Third Entry: Final Preparations

Over the past few weeks Mike and I have worked diligently on our engine. We have spent every lunch period in the physics lab for the past week and a half finishing all the prep work for our engine and at last we are ready to assemble. This coming Monday we will begin assembling all the pieces of our engine so we can test it soon.

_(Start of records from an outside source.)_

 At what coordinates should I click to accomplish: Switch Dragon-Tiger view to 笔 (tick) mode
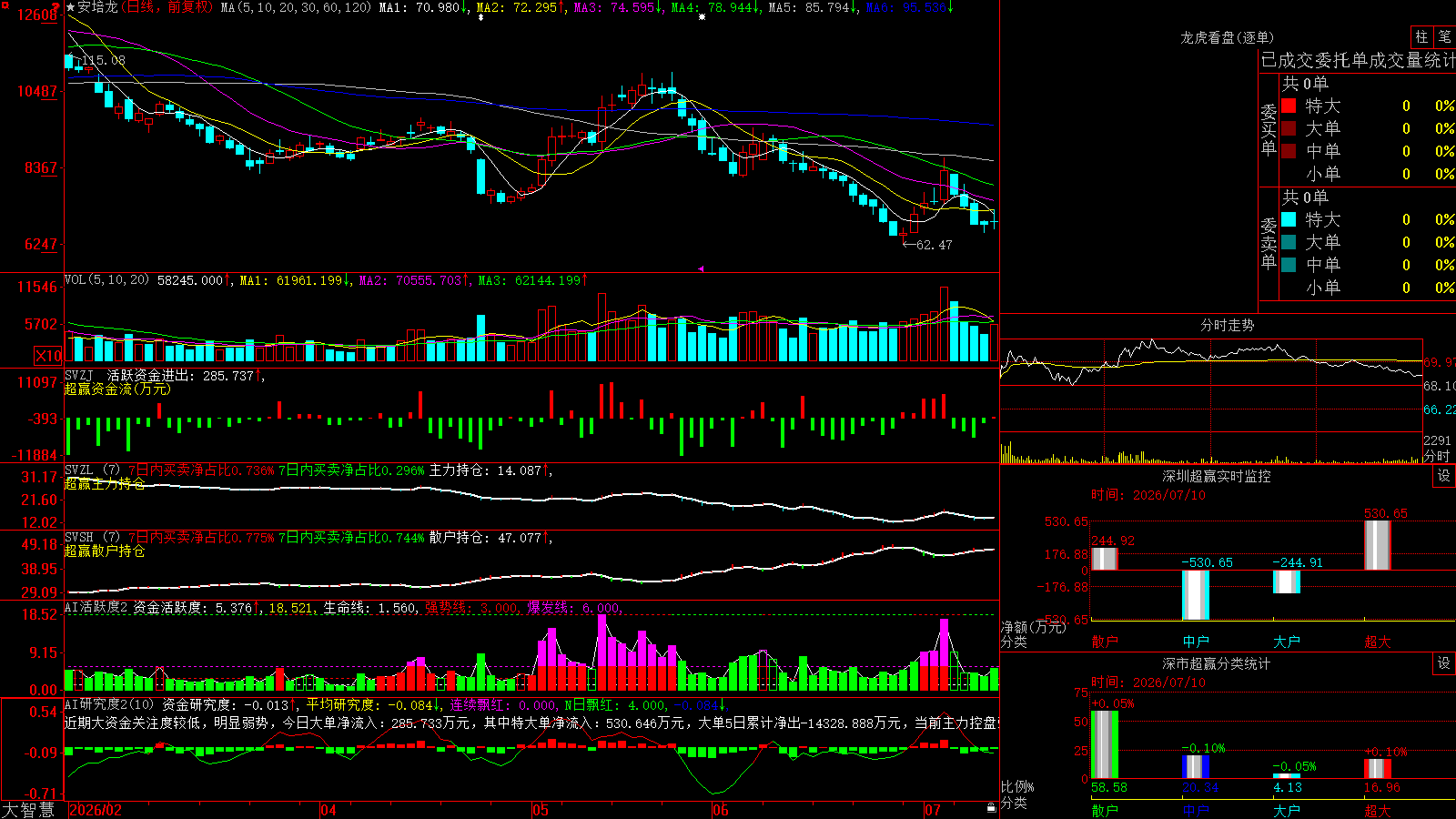click(x=1444, y=36)
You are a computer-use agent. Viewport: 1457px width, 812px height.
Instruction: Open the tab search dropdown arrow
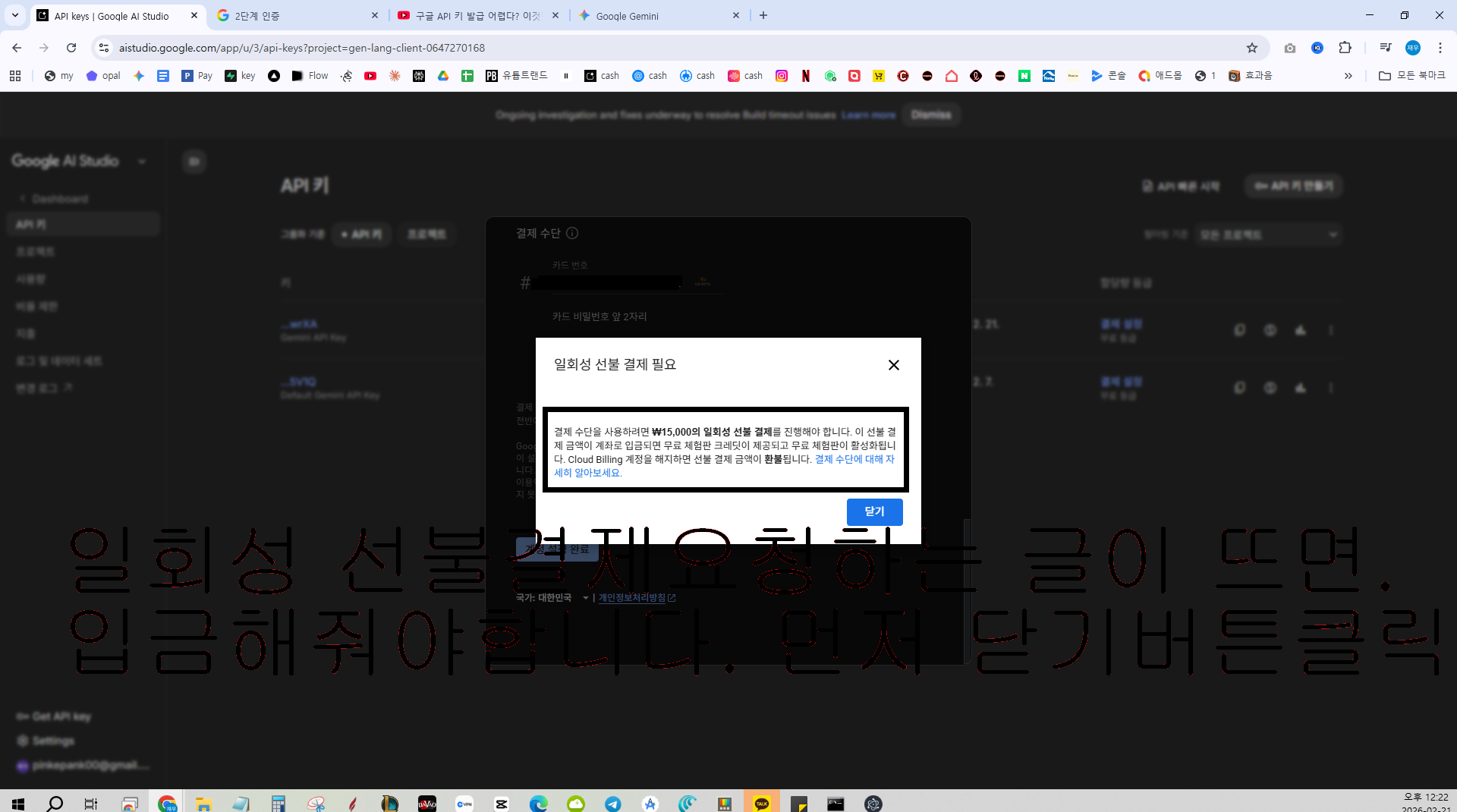[14, 15]
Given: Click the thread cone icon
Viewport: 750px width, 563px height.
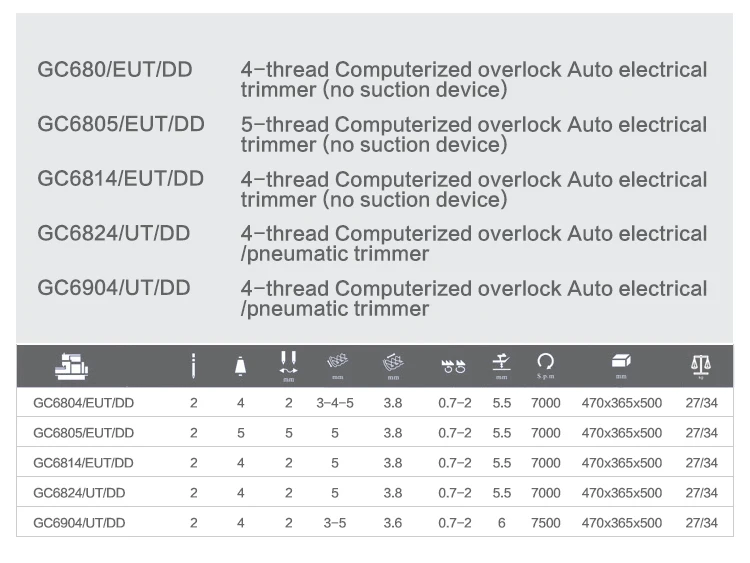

I have included some photos, as well as a short video clip of a basic test of our engine's pressure vessel construction.

Displacer:
We put a needle through the exact center of our displacer top and JB welded it in place. We then
JB welded the displacer top onto the displacer bottom. We attempted to weld it from the inside, but some of the epoxy was squeezed over the edge and ended up on the outside of our displacer. To eliminate this and thus minimize friction, we sanded
the edges of the bond until
the glue became flush with the surface of the can itself. We also checked for any tiny gaps, resealed them with JB Weld, and sanded again.




Pressure Vessel Top:

Our pressure vessel top will be what seals off the engine. We first put a whole in the center of our vessel top. We realized that more important than being the exact center, the pressure vessel top simply needs to be centered on the displacer to minimize friction. Thus, we used our displacer top to line up and punch the hole. Next, to make it air tight, we used a small washer and a small square of tin to create an air tight chamber around the whole in our pressure vessel top. Next we punched another whole through the tin part of the chamber. This creates a tighter seal that prevents air from escaping our engine. However, we also had to work the needle to slightly widen the hole so that there would be no friction when the displacer pin slid through the pressure vessel top. We attached all these parts using an RTV gasket sealant.


Crank shaft:

The crankshaft is what translates the lateral motion of the displacer into the angular motion of the flywheel. The width of it's bends are extremely important because they dictate the range of motion of the displacer. Therefore, it must be very precise if we want out engine to work. Note though: the angle of the individual bends is not extremely significant, what matters is that the widths of the bends are correct, and that the two bends are exactly 90 degrees out of phase.




Crank shaft supports:


These are simply attached to the pressure vessel to hold the crankshaft in place. Notice that instead of following the instructions and making two equal length supports, we cut one shorter so that we would not have to drill a whole and both attach our elbow joint to the support and the support to the pressure vessel. This decreases the odds of a leak.




Elbow Joint:

The PVC elbow joint with a balloon will inflate as hot air rises. The balloon is then attached to the crankshaft, causing it to rotate the flywheel.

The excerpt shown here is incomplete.